▸ **The problem**:
From the court excerpt below on Hill's equal protection claim, extract word for word the passage from "Hill also argued" to "without a warrant.".

Hill also argued that Corporal Cavelli violated her equal protection rights under the Fourteenth Amendment when he entered her residence. Specifically, she alleged that he would not have entered the residences of Caucasian residents without a warrant.
The court examined the law pertaining to such equal protection claims and stated
In order to prevail on a racial discrimination claim, a plaintiff must prove, among other things, that the state’s actions were racially motivated. See City of Cuyahoga Falls v. Buckeye Cmty. Hope Found., 538 U.S. 188, 194, 123 S. Ct. 1389, 1394 (2003) (“We have made clear that proof of racially discriminatory intent or purpose is required to show a violation of the Equal Protection Clause.” (quotation omitted) (alteration adopted)). Thus, to get past summary judgment on an equal protection claim, a plaintiff must produce enough evidence to allow a reasonable trier of fact to find racially discriminatory intent. See Redwing Carriers, Inc. v. Saraland Apartments, 94 F.3d 1489, 1496 (11th Cir. 1996)[v] [emphasis added]
Here, the only evidence that Hill provided was to state that she and her neighbors, whose residences were also entered, were African-American. The court stated
[T]hat fact alone does not raise a genuine issue as to whether Corporal Covelli acted with discriminatory intent when he entered Hill’s home under Sergeant Stelter’s directions to apprehend a crime suspect.

▸ **Provided material**:
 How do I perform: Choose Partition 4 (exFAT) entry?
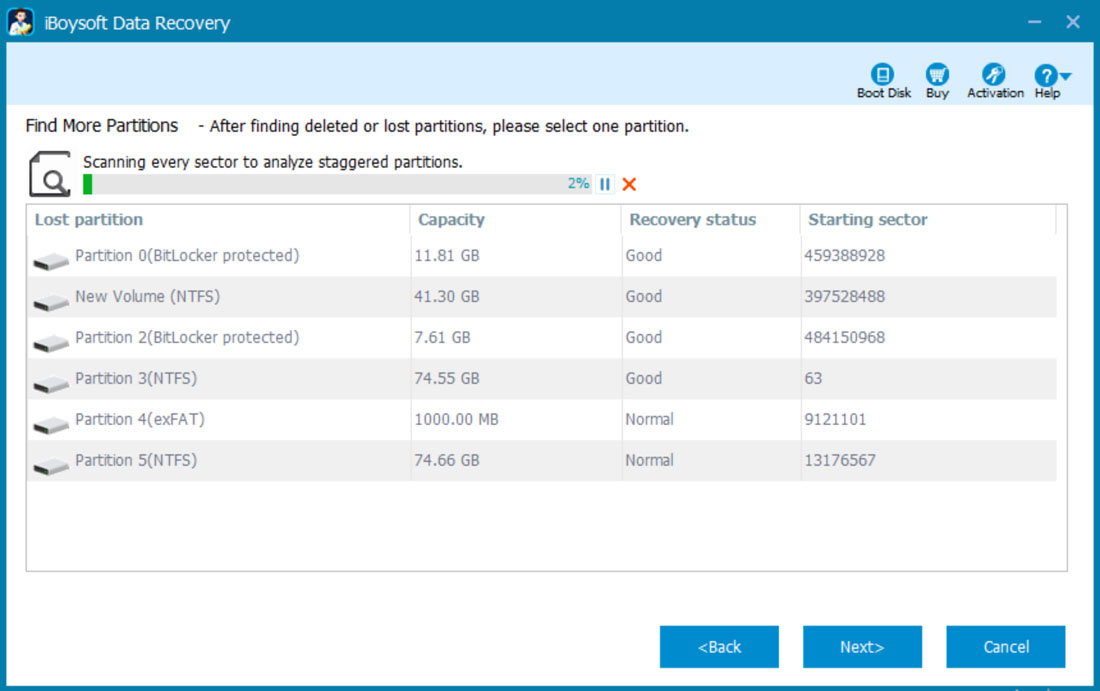pyautogui.click(x=140, y=420)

▸ **Result of this task**:
Hill also argued that Corporal Cavelli violated her equal protection rights under the Fourteenth Amendment when he entered her residence. Specifically, she alleged that he would not have entered the residences of Caucasian residents without a warrant.